Gold and silver bars are stacked in the safe deposit boxes room of the Pro Aurum gold house in Munich, Germany, January 10, 2025. REUTERS/Angelika Warmuth
Gold and silver bars are stacked in the safe deposit boxes room of the Pro Aurum gold house in Munich, Germany, January 10, 2025. REUTERS/Angelika Warmuth

Gold rebounded on Friday and was set for a weekly gain, helped by bargain hunting, a slightly weaker dollar and lingering concerns over US-Iran talks in Oman, while silver recovered from a 1-1/2-month low.

Spot gold rose 3.1% to $4,916.98 per ounce by 09:31 a.m. ET (1431 GMT), recouping losses posted during a volatile Asia session that followed a fall of 3.9% on Thursday.

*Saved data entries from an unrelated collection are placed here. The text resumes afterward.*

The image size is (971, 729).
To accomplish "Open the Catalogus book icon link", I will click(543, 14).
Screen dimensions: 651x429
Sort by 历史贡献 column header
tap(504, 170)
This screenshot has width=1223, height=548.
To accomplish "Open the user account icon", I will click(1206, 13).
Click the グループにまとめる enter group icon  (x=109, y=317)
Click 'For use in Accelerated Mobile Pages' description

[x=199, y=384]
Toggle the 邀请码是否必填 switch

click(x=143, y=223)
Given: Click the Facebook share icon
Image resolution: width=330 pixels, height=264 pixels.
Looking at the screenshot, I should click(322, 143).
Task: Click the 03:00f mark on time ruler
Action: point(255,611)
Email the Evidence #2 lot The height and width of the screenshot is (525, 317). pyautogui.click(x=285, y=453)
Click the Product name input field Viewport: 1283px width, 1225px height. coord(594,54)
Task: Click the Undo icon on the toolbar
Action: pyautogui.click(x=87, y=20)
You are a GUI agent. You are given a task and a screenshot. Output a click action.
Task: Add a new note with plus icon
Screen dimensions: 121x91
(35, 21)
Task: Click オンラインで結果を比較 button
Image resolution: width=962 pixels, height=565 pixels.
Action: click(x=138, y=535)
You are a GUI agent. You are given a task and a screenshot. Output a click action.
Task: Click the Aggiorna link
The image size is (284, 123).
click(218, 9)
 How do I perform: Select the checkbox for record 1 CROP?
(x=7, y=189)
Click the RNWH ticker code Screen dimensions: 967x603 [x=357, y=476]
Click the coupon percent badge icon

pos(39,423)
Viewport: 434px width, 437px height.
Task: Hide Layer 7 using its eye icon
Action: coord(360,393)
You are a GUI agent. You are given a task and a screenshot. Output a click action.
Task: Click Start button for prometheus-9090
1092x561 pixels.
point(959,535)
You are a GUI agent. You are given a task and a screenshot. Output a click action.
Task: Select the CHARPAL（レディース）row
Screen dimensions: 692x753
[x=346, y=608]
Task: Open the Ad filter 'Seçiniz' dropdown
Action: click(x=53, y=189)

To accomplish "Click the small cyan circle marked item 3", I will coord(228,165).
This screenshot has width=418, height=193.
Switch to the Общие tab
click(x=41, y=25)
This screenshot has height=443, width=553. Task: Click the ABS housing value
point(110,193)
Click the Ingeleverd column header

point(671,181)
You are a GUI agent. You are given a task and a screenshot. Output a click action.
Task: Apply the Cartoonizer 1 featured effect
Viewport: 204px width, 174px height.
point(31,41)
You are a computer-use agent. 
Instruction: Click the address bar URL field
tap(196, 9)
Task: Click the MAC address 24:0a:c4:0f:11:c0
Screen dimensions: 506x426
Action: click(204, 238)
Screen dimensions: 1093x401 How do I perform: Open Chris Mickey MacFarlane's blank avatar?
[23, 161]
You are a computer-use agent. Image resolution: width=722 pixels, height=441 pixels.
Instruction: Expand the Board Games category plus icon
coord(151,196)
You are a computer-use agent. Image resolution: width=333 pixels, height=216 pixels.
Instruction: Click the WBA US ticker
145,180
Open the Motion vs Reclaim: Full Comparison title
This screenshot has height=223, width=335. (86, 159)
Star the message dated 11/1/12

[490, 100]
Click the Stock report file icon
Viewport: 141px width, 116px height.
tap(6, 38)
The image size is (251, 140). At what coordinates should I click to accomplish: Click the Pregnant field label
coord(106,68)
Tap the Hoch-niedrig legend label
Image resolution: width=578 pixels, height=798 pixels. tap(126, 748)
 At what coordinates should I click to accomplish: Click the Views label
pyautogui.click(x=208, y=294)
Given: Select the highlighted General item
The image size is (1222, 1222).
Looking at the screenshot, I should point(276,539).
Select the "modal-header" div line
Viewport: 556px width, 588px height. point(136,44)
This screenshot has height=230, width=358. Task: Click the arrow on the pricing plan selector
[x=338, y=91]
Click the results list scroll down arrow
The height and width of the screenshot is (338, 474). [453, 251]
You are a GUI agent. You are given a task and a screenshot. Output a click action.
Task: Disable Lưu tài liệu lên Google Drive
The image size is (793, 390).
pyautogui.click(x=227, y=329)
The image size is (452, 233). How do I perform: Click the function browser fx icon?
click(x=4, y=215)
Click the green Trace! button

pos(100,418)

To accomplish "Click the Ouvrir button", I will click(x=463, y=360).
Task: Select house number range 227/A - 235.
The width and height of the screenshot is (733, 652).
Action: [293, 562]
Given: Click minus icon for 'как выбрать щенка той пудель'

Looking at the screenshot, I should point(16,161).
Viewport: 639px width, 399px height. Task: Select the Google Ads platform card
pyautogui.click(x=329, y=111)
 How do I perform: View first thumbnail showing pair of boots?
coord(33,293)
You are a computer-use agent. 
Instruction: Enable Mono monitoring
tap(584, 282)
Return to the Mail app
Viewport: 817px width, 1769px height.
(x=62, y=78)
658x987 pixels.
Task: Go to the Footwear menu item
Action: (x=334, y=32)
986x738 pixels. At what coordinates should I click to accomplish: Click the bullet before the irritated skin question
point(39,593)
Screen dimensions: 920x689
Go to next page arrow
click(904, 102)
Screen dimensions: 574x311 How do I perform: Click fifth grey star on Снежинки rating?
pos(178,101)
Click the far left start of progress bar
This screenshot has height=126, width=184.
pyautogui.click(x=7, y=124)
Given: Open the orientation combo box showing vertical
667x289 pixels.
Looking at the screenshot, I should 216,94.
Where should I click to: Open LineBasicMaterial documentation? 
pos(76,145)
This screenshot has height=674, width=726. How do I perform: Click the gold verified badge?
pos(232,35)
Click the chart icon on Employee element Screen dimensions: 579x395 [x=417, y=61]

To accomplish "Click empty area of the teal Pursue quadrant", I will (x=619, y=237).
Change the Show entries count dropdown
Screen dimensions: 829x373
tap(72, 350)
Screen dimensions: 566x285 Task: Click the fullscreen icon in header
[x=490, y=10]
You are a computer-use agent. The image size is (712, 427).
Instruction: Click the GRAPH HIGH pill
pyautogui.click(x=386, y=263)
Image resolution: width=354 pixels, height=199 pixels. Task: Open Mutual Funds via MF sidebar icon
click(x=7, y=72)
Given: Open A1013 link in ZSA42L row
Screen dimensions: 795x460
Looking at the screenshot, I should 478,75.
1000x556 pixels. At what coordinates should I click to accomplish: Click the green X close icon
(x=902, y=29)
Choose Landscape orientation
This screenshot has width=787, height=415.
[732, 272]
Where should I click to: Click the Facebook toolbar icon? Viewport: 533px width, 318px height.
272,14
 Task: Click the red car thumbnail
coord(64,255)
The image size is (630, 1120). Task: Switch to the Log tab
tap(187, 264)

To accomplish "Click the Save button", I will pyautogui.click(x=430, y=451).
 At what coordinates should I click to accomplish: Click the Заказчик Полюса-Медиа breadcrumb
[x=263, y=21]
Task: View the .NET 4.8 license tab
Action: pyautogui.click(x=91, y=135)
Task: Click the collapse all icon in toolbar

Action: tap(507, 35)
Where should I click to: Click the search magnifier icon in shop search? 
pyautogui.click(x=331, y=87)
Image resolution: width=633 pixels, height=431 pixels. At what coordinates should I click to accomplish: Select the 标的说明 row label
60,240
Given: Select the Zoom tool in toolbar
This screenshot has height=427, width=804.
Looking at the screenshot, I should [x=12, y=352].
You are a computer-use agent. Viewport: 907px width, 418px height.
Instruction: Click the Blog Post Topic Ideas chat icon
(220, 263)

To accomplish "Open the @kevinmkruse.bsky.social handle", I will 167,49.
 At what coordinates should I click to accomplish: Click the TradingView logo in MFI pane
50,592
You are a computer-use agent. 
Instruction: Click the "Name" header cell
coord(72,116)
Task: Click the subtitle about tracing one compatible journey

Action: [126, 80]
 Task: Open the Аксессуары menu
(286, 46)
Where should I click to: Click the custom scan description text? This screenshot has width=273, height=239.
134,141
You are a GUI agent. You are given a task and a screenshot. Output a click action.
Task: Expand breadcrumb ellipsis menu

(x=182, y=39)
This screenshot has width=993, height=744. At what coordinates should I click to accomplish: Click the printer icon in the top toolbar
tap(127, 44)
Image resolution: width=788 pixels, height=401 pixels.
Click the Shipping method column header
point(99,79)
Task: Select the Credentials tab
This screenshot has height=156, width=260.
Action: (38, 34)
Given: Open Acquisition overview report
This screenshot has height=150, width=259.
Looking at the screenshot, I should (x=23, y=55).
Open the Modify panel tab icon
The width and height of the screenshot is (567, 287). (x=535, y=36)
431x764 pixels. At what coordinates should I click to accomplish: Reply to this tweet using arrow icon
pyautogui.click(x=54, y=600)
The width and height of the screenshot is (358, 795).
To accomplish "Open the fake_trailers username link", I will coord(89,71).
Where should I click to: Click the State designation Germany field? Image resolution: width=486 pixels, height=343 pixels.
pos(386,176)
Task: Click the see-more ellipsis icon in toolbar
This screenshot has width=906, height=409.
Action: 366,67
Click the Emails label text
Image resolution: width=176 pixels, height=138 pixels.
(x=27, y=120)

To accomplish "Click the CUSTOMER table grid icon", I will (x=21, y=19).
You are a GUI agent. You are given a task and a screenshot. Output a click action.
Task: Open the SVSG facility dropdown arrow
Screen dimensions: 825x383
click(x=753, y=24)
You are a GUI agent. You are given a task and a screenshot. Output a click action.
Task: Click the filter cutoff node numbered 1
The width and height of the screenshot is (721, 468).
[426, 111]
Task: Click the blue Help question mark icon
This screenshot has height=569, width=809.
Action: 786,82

Bullion was headed for a weekly gain of about 1.3%.

US gold futures for April delivery gained 1% to $4,939.70 per ounce.

The US dollar index fell 0.3%, making greenback-priced bullion cheaper for the overseas buyers.

"The gold market is seeing perceived bargain hunting from bullish traders," said Jim Wyckoff, senior analyst at Kitco Metals.

Iran and the US started high-stakes negotiations via Omani mediation on Friday to try to overcome sharp differences over Tehran's nuclear program.

Wyckoff said gold's rebound lacks momentum and the metal is unlikely to break records without a major geopolitical trigger.

Gold, a traditional safe haven, does well in times of geopolitical and economic uncertainty.

Spot silver rose 5.3% to $74.98 an ounce after dipping below $65 earlier, but was still headed for its biggest weekly drop since 2011, down over 10.6%, following steep losses last week as well.

"What we're seeing in silver is huge speculation on the long side," said Wyckoff, adding that after years in a boom cycle, gold and silver now appear to be entering a typical commodity bust phase.

CME Group raised margin requirements for gold and silver futures for a third time in two weeks on Thursday to curb risks from heightened market volatility.

Spot platinum added 3.2% to $2,052 per ounce, while palladium gained 4.9% to $1,695.18. Both were down for the week.